WHAT THE TASK REQUIRES: Check each line of the listing below for "Toggle" and state how many lines contain it, with no other words.

DATA RECORDS:
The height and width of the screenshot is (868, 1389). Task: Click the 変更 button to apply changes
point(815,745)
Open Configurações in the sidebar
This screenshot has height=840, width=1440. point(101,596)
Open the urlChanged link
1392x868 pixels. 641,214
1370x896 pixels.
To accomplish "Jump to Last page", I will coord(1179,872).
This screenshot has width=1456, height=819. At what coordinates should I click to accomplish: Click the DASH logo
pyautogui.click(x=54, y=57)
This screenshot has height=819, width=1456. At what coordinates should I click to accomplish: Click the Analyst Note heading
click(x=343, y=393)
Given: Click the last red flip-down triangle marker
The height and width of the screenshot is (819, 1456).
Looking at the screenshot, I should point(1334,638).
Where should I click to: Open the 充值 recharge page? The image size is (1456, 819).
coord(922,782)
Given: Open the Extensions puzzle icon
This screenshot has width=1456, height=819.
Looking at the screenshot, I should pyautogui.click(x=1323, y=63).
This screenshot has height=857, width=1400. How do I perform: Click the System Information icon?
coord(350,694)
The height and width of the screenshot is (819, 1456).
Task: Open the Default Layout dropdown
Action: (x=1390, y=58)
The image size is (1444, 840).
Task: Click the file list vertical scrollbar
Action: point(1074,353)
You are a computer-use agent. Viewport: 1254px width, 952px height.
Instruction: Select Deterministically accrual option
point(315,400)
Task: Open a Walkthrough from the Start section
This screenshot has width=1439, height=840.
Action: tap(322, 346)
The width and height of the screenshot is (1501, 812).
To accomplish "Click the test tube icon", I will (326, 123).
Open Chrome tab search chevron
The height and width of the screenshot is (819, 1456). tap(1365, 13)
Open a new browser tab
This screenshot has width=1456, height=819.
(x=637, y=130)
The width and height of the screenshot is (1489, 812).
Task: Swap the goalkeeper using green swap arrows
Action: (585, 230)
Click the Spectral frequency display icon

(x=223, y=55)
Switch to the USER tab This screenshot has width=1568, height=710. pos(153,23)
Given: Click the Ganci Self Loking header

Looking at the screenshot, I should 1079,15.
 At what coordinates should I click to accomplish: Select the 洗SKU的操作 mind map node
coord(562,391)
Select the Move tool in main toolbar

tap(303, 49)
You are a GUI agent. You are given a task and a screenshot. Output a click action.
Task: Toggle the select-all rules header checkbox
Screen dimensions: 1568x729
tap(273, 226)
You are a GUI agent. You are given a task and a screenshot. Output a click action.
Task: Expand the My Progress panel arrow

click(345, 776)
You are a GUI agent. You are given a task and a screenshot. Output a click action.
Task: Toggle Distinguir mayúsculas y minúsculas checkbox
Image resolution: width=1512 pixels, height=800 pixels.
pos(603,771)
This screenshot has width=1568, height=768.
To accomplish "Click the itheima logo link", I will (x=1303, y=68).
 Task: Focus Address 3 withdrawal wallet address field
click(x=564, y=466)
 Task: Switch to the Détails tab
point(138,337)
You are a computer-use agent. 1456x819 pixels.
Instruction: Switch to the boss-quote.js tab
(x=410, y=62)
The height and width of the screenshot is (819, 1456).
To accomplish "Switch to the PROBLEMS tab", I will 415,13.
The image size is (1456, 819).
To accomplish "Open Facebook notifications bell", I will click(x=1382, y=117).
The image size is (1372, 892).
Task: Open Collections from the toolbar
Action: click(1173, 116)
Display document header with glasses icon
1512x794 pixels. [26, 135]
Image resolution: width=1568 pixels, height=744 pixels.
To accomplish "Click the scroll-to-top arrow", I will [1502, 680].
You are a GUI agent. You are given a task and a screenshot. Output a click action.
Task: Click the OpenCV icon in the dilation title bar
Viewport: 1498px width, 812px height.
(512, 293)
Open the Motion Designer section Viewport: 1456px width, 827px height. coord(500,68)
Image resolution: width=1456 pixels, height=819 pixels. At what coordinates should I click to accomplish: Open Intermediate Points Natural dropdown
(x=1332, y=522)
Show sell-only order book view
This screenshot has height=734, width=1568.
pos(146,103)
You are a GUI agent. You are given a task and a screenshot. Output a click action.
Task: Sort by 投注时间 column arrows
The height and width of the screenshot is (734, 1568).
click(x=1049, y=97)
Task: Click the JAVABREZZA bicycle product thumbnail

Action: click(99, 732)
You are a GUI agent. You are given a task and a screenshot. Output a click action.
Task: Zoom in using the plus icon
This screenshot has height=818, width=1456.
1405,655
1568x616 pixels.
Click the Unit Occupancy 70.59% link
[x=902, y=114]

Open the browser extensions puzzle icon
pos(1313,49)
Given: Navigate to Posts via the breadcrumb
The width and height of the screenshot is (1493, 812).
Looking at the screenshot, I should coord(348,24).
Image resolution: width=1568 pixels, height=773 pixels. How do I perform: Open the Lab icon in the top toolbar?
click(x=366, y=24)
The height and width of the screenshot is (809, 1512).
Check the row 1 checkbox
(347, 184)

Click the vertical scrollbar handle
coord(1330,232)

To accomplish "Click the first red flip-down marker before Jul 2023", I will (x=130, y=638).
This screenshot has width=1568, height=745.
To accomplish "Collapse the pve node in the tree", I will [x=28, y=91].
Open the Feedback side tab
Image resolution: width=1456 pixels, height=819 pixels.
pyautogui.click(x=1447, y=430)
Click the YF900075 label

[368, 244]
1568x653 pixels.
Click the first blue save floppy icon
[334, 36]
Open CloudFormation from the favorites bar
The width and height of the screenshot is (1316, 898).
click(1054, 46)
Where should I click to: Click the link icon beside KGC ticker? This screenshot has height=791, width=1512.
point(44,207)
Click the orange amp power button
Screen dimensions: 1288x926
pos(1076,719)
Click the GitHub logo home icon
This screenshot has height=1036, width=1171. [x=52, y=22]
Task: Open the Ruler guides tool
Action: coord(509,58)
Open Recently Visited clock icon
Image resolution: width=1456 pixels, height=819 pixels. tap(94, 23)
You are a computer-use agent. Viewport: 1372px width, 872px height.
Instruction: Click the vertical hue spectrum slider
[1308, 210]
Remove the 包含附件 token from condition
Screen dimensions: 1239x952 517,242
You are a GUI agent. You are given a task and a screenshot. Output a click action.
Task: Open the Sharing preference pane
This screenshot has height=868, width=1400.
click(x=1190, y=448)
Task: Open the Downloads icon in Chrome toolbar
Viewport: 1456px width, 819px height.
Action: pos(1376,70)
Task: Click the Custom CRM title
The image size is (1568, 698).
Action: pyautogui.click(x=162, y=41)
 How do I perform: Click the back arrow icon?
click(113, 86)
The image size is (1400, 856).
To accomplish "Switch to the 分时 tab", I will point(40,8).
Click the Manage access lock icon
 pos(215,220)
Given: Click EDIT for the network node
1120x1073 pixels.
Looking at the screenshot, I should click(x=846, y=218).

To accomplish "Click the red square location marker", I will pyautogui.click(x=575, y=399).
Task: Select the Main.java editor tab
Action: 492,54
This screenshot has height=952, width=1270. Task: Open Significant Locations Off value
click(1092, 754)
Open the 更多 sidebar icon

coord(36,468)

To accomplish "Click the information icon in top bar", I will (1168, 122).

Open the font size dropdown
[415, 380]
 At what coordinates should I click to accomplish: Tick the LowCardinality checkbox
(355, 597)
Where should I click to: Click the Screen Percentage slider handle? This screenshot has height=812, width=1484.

SOLVED EXERCISE: 2